Lerni já deve beirar os 75. A idade real, ninguém sabe, é praticamente um segredo de estado. A única coisa que se arranca do velho quando se toca no assunto é que ele tem muitos anos. E completa: “Desse ano, não passo!”. Se a família fosse se desesperar cada vez que Lerni previu a proximidade de sua morte, já estaria fora de controle. “Ele sempre acha que vai morrer!”, diz Miguel, o neto de 16 anos, apaixonado por culinária e pelo avô. De Lerni não se arranca nem a data de aniversário, pelas estimativas de parentes é alguma data entre outubro e janeiro. E tente perguntar ao velho qual o signo dele, para ter pelo menos uma pista. A resposta será “Elefante!”, sempre. E, como é inevitável que se pergunte depois “Em que horóscopo?”, esteja preparado para ouvir um “No meu!”.

OBJETIVO:
Responda com base no trecho sobre Lerni:
(a) Quantos anos tem Miguel, o neto?
(b) Entre quais meses os parentes estimam que caia o aniversário de Lerni?
(c) O que Lerni responde quando lhe perguntam qual é o seu signo?

LISTA DE DADOS:
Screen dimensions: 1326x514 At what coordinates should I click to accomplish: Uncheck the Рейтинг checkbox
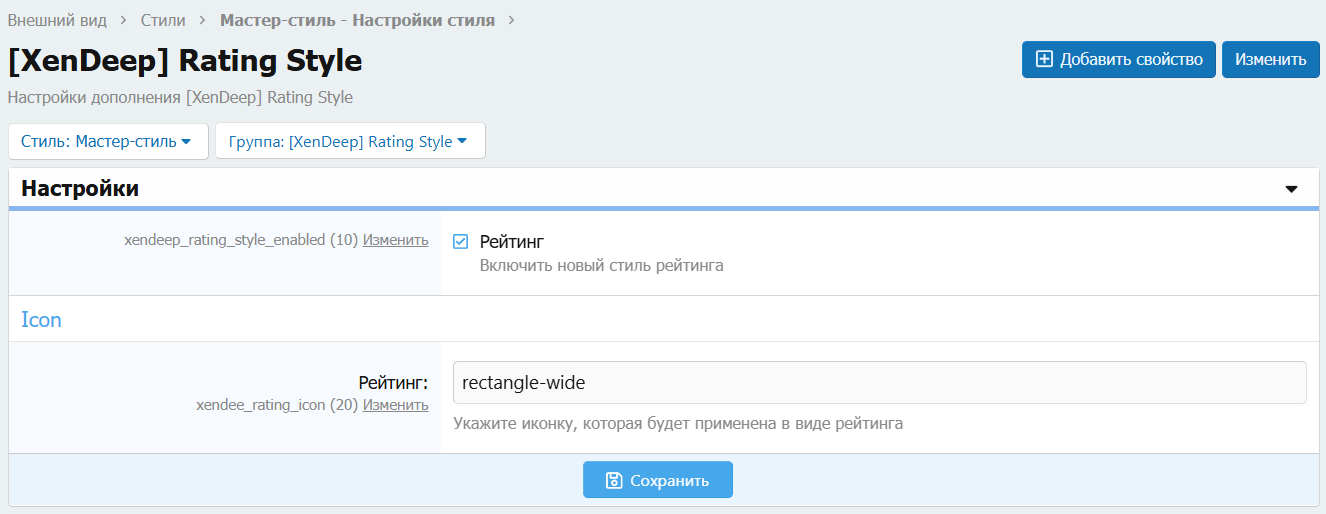pyautogui.click(x=461, y=242)
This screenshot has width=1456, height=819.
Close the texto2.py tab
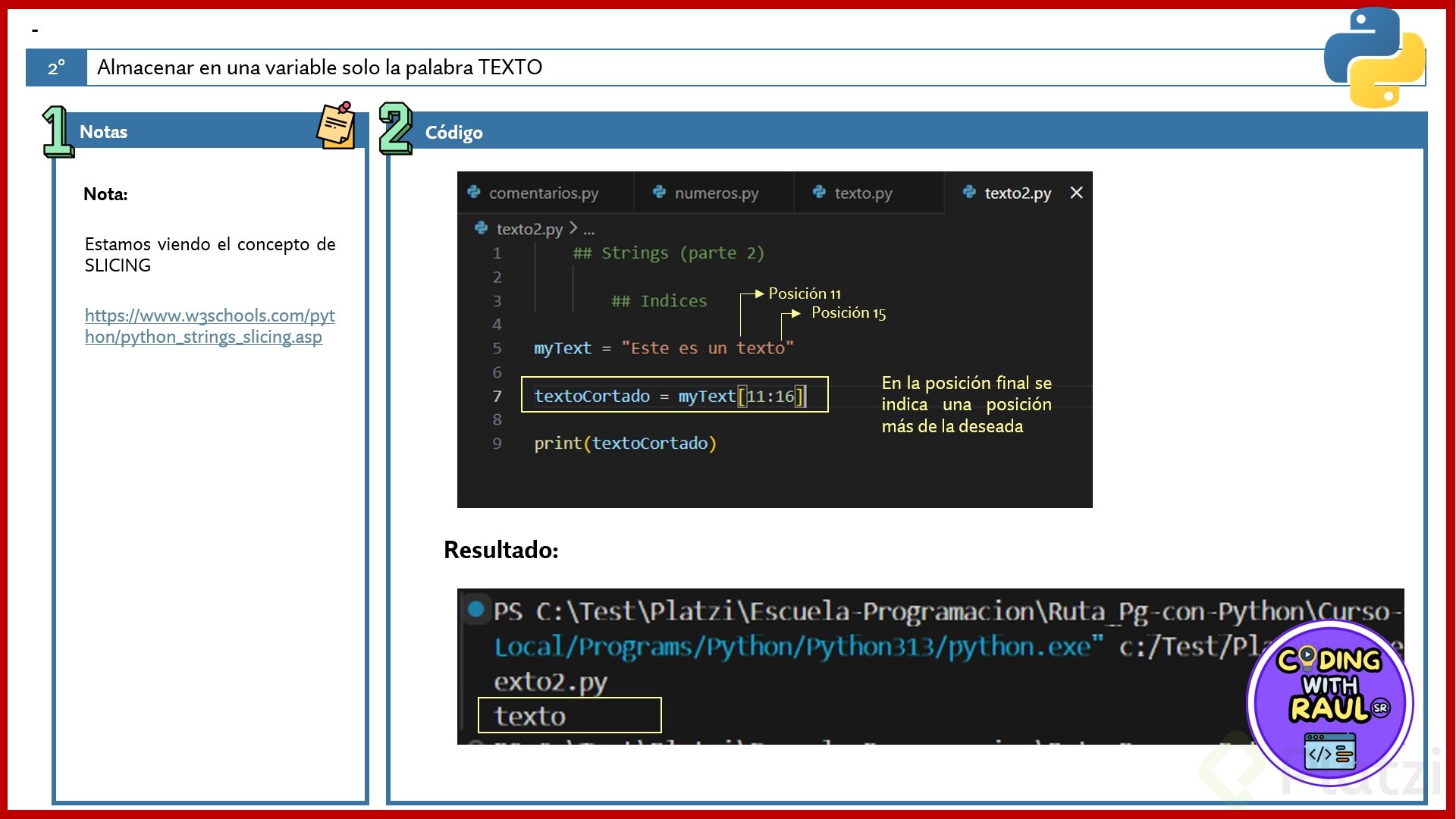[x=1076, y=193]
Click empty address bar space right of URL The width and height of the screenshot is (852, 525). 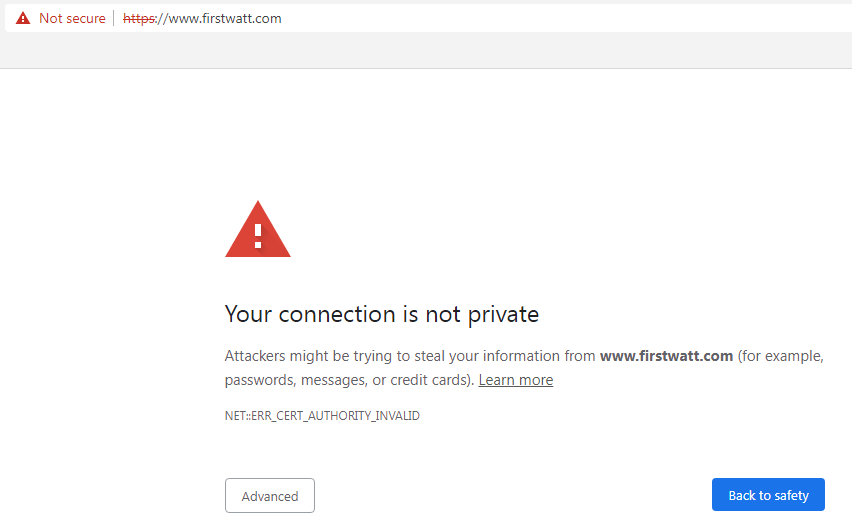pos(565,18)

RESPOSTA COMPLETA:
(a) Miguel tem 16 anos.
(b) Entre outubro e janeiro.
(c) Ele responde "Elefante!".